It’s a version of the old, “if a tree falls in the forest is there sound?” argument, only in this case, it’s “If you file a Medicaid claim to the state of California and it doesn’t respond, does the debt really exist?”
California hospitals find themselves caught in one of those government bureaucracy eddies that has prevented them from collecting what they believe is their fair share of Medicare reimbursement for bad debt. A federal court in Washington, DC, recently threw out an action brought by several California providers against the US Department of Health and Human Services to collect reimbursement for bad debt incurred by treating so-called “dual eligibles” (those who qualify for both Medicare and Medicaid).
In most states, providers are reimbursed by both Medicare and Medicaid for dual eligibles — Medicare pays the bulk of care costs, and Medicaid pays a portion of outstanding deductibles or co-insurance payments. In those states or circumstances in a state where it does not reimburse for deductible/co-insurance payments, the provider can declare the amount owed as bad debt and receive reimbursement from Medicare. In 2004′s Joint Signature Memorandum 370, CMS ruled that “in those instances where the State owes none or only a portion of the dual-eligible patient’s deductible or co-pay, the unpaid liability is not reimbursable to the provider by Medicare until the provider bills the state, and the State refuses payment (with a State Remittance advice).” To receive Medicare bad debt reimbursement, the provider has to prove that it billed the state and then demonstrate that the state declined.
California’s Medicaid program, called Medi-Cal, paid 100 percent of dual eligible’s co-pays and deductibles until 1994, when it unilaterally decided to not pay them. This started a domino effect, culminating in Medicare’s refusal to reimburse dual eligibles’ bad debt to California hospitals, who then filed suit against the state of California.
The matter was “resolved” when the state of California and the Secretary of Health and Human Services agreed to cap dual eligible reimbursements; no longer would the state reimburse for 100 percent of deductibles and co-payments, but thenceforth it would only reimburse the difference between what Medicare reimbursed for a service and Medi-Cal’s rate for the same service. Providers were then allowed to seek additional reimbursement under Medicare’s bad debt reimbursement program.
For the five years between 1994 and 1999 that it took to fully resolve this conflict, the state agreed to retroactively pay for its reimbursement share based on the new formula.
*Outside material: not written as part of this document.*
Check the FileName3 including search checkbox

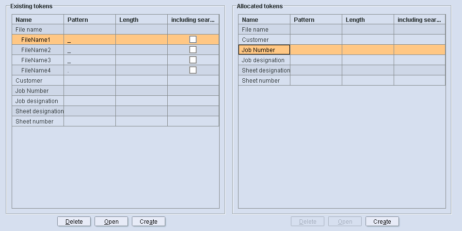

State authorities calculated the difference between Medicare and Medicaid reimbursements for that five year period and issued lump sum payments to providers. Providers, however, thought the state’s calculations were too low and failed to fully compensate the providers for the costs incurred by dual eligibles.
The providers asked the state to review its calculations, but the state took no action on the request. In 2008 he providers then charged the amount owed by the state as bad debt and forwarded it to Medicare’s Provider Reimbursement Review Board, which determined that the bad debt was valid and authorized reimbursement. The CMS administrator, however, overturned that decision in 2010, propelling the providers and HHS into court.
Last month the court threw out the providers case, ruling in summary judgment in favor of CMS and HHS because the providers failed to properly bill the state of California and never received formal notice from the state that it had rejected the claim. In essence, because California ignored the claim by the providers, the providers could not sue CMS.
The California hospitals will now be forced to once again sue the state of California to recover debts that in some cases are nearly 20 years old.